Utility companies have two of the essential systems already in place to take advantage of this huge market. Most importantly, they have large client databases that offer fine details about the household demographics. Further, they have the trust of their clients — or a brand name — to offer. Most people have been using the same electric company for as long as they have been paying electric bills. And before they owned their own homes, their parents paid the same utility company twelve months each year.

It's hard to beat that kind of brand loyalty. Consumers are not used to having a choice about which utility company to use. Like Ma Bell, utility companies were the only game in town and they became a part of peoples lives. Now utility companies can use that to their advantage by marketing the wares of their partners to their huge databases of clients. By directly marketing to their clients each month, utility companies can create a gold mine out of their existing database.

Utility companies need to create profit centers from cost centers. Billing is expensive, and the more clients a company has, the more billing they have to do. To keep the cost of invoicing down, utility companies need to use the billing function as a way of making money.

If a utility company invoices 1 million people each month, that translates into 1 million times they can try to sell another service. Each month that goes by that they don't market additional offerings to their customers equals 1 million missed opportunities to earn greater profits.

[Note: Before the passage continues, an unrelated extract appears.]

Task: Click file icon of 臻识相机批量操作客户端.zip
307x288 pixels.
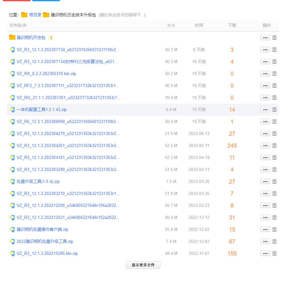Action: [x=12, y=230]
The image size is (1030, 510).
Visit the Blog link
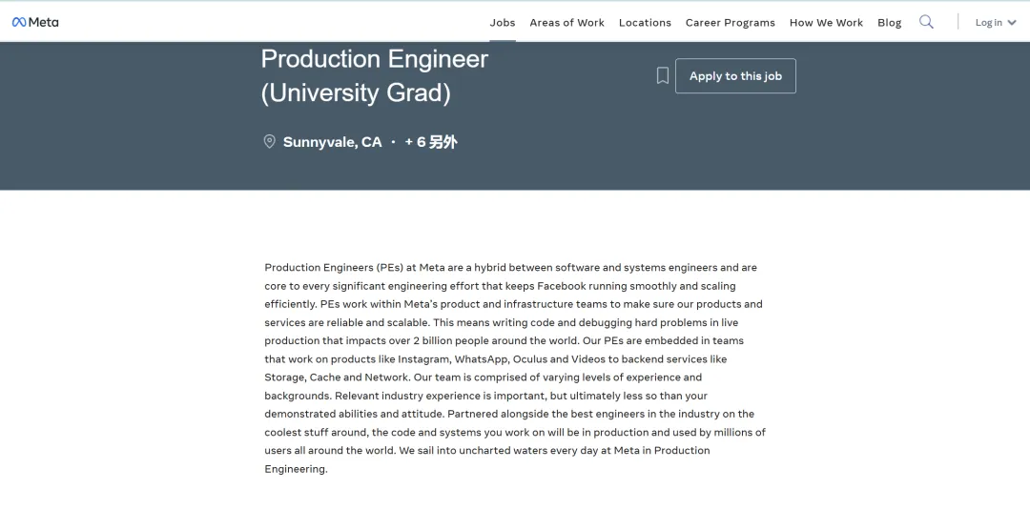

Some utility companies chose to outsource their statements to lettershops because they do not have the machinery and staff needed to support the expanded business. In addition to handling the billing function, lettershops stuff the statements with direct mail pieces. These direct mail offerings can be ways for customers to increase their usage with the company by adding extra services or by purchasing complementary services. One water company offers pipe insurance to their customers by sending information in their bills.

Utility companies need to take this a step further and partner with, for example, Internet providers or credit card companies and offer their services to the utility customers.

Telecommunication companies are already using their billing cycles to market directly to the customers. Offers ranging from Internet services to video store coupons are sent to customers in their phone bills. Utility companies should be doing the same thing. They can take a percentage of the profits earned by the partnering company with each bill sent.

Furthermore, utility companies can add Web sites, set up to accept bill payments online, in addition to mailing traditional bills. People can pay their electric or water bill online with a credit card. The utility company can then sell advertising space on their Web site, turning a cost center into a profit center. Then, the utility company can earn profit in two ways: first by offering a utility company credit card, for example, and then by allowing their customers to pay their electric bills with the credit card on their Web site.

In addition, the utility company Web site could have links to their partners' Web sites. The site could offer customers 20 percent off all Crate & Barrel purchases for example, and hyperlink utility clients to the corresponding home page.

Lettershops and database management companies can help utility companies implement these ideas by setting up billing cycles and Web sites.

With large, well-managed databases of clients and information at their disposal, utility companies make a choice each time they contact their customers. They can choose to make more money than they already are, or they can choose to stay at their current level of profit. Enterprising leaders of utility companies will choose to use their systems and databases to their advantage by creating partnerships with other service industries.

Leon Roomberg is the director of database technologies and network administration at Marketing Communication Systems. Tom Rigney is regional director of Communication Concepts Inc. Both firms are subsidiaries of the Communication Concepts Group, Ivyland, PA.